Yang He revirou os olhos, fez um gesto para que ficasse calado e disse a Liu Tianyu:

— Leve-o para sua casa, dê-lhe o que pedir nas refeições, e deixe-me pensar no que fazer.

O tempo passou rápido. Quando o sol se pôs e a noite caiu, Yang He, prestes a sair do trabalho, recebeu uma ligação.

— Pode vir ao restaurante Mingchen? Precisamos conversar.

Conversar?

Yang He franziu a testa. O que seria agora?

Chamou Liu Tianyu, avisou o sogro e seguiu de carro ao local.

O restaurante Mingchen era um restaurante ocidental sofisticado, mas Yang He não era fã de comida ocidental.

Achava tudo monótono, vinho tinto sem graça, nada comparado ao sabor intenso do baijiu.

Claro, beber álcool puro era melhor ainda.

Logo na entrada, um garçom veio perguntar, e Yang He informou sua mesa.

Conduzido até a mesa, sentou-se, olhou para a pessoa à sua frente, ajustou o humor e sorriu gentilmente:

— O que é, um encontro marcado comigo?

— Yang He, seja sério.

Do outro lado, Tao Xinran, elegante num terno executivo, franziu o cenho.

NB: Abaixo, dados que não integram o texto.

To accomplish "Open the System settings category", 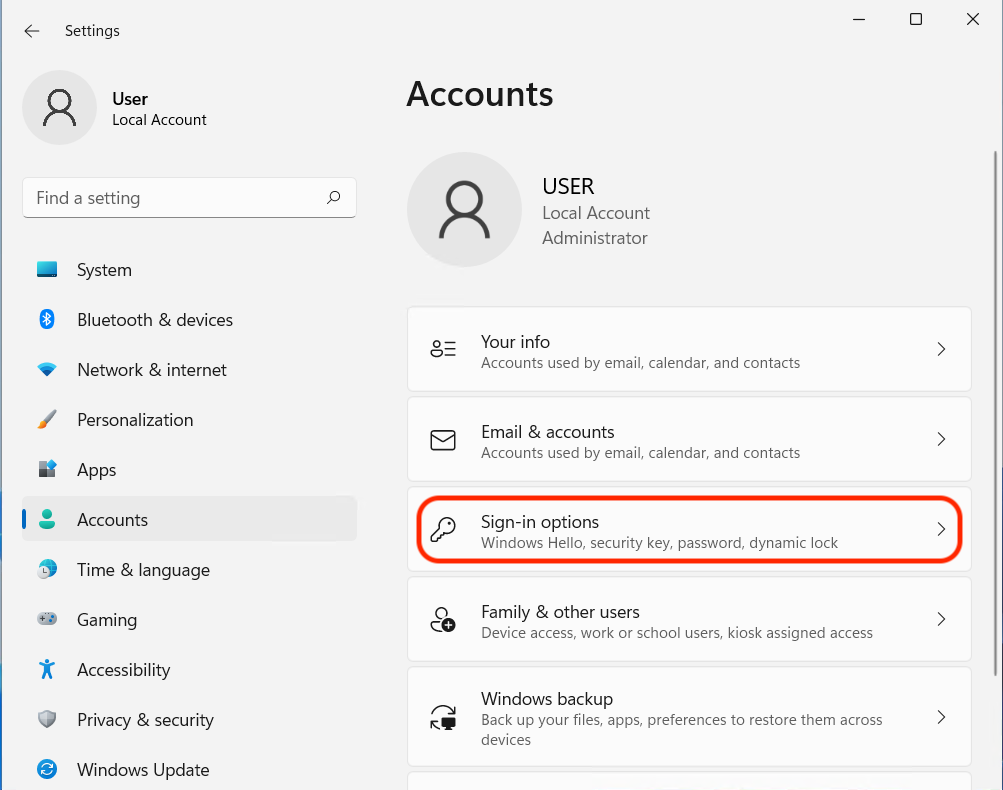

Ela não era de se arrumar, usava um rabo de cavalo simples, mas sua beleza e temperamento delicado deixaram Yang He por um momento atordoado.

— Precisamos de um ponto final para nossa história.

Tao Xinran falou.

Um ponto final?

Yang He não gostava desse assunto.

— Vamos nos divorciar.

E, de fato, Tao Xinran logo disse as três palavras.

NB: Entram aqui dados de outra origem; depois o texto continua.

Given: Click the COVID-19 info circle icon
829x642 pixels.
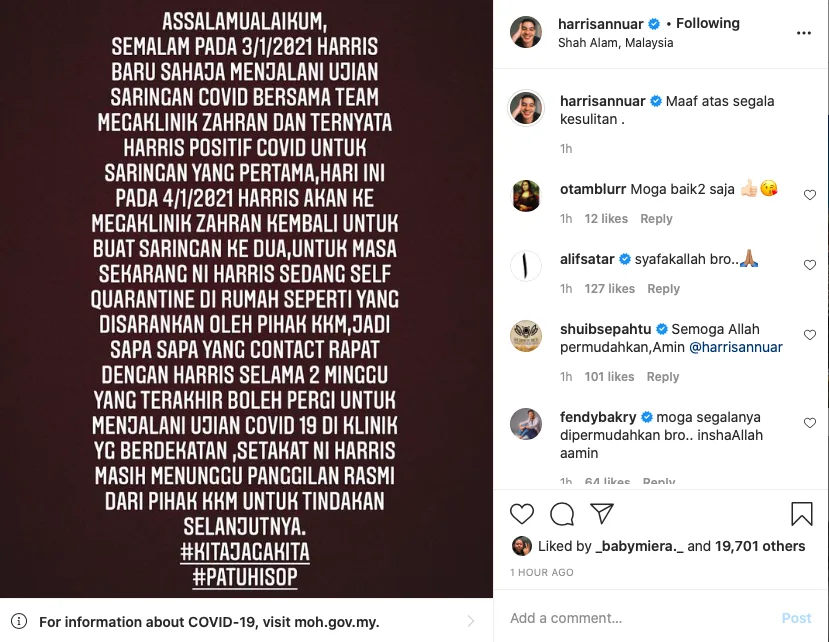Looking at the screenshot, I should click(19, 621).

— Xinran, será que te incomodo tanto assim?

Yang He se exaltou. Não entendia: fizera tanto por ela, até enfrentara o temido Senhor Huang por sua causa. Será que ela não ligava?

Ela queria mesmo se casar com aquele canalha que quase a levou ao suicídio?

O que Yang He não sabia era que, naquele momento, o coração de Tao Xinran também estava em conflito.

Desde o retorno ao país, seus sentimentos por Yang He mudaram: primeiro era gratidão, depois, ao notar sua transformação, sentiu-se indiferente, até que o mistério dele a intrigou, ao mesmo tempo em que tentava reprimir o ciúme das outras mulheres ao redor dele.

Reprimir-se? Estaria apaixonada?

Mas não era exatamente isso? Tudo que ele fizera na noite anterior, que mulher resistiria?

Porém, ele já tinha outra mulher, e ainda um filho a caminho!

Então era isso que lhe pesava.

Mas, qual o sentido disso tudo?

Ela poderia, por sua decisão, privar uma criança do pai?

Não!

Nesse momento, o garçom chegou com duas bebidas.

— O motivo, você sabe bem.

Tao Xinran mordeu os lábios, sentindo uma dor repentina no peito.

Levantou o copo, forçando um sorriso:

— Vamos brindar, como despedida.

Yang He sorriu, amargo, e também ergueu o copo, tocando de leve o dela.

Sua dor era imensa.

Todo seu esforço, agora, parecia em vão.

A decisão de Xinran estava tomada.

Viu-a beber de um gole, e também levou o copo à boca.

De repente!

Sentiu algo estranho na bebida.

Veneno, e dos mais potentes!

Em segundos, sua língua entorpeceu e começou a corroer.

Quase por instinto, canalizou sua energia vital, dissipando o veneno imediatamente.

O que estava acontecendo?

Ao pousar o copo, percebeu que Tao Xinran não sentira nada.

Só o dele estava envenenado!

Quem teria feito isso?

Expandiu sua percepção por reflexo, e logo notou, observando de perto, uma mulher de meia-idade.

Chen Yanqiu!

Você merece morrer.

Num instante, a raiva de Yang He explodiu.

— Por que não bebeu?

Tao Xinran perguntou, intrigada.

Yang He hesitou, olhou-a intensamente, depois tornou a erguer o copo e bebeu tudo.

Eu te amo, Xinran.

Pensou consigo mesmo.

Mas, certamente, alguém iria morrer!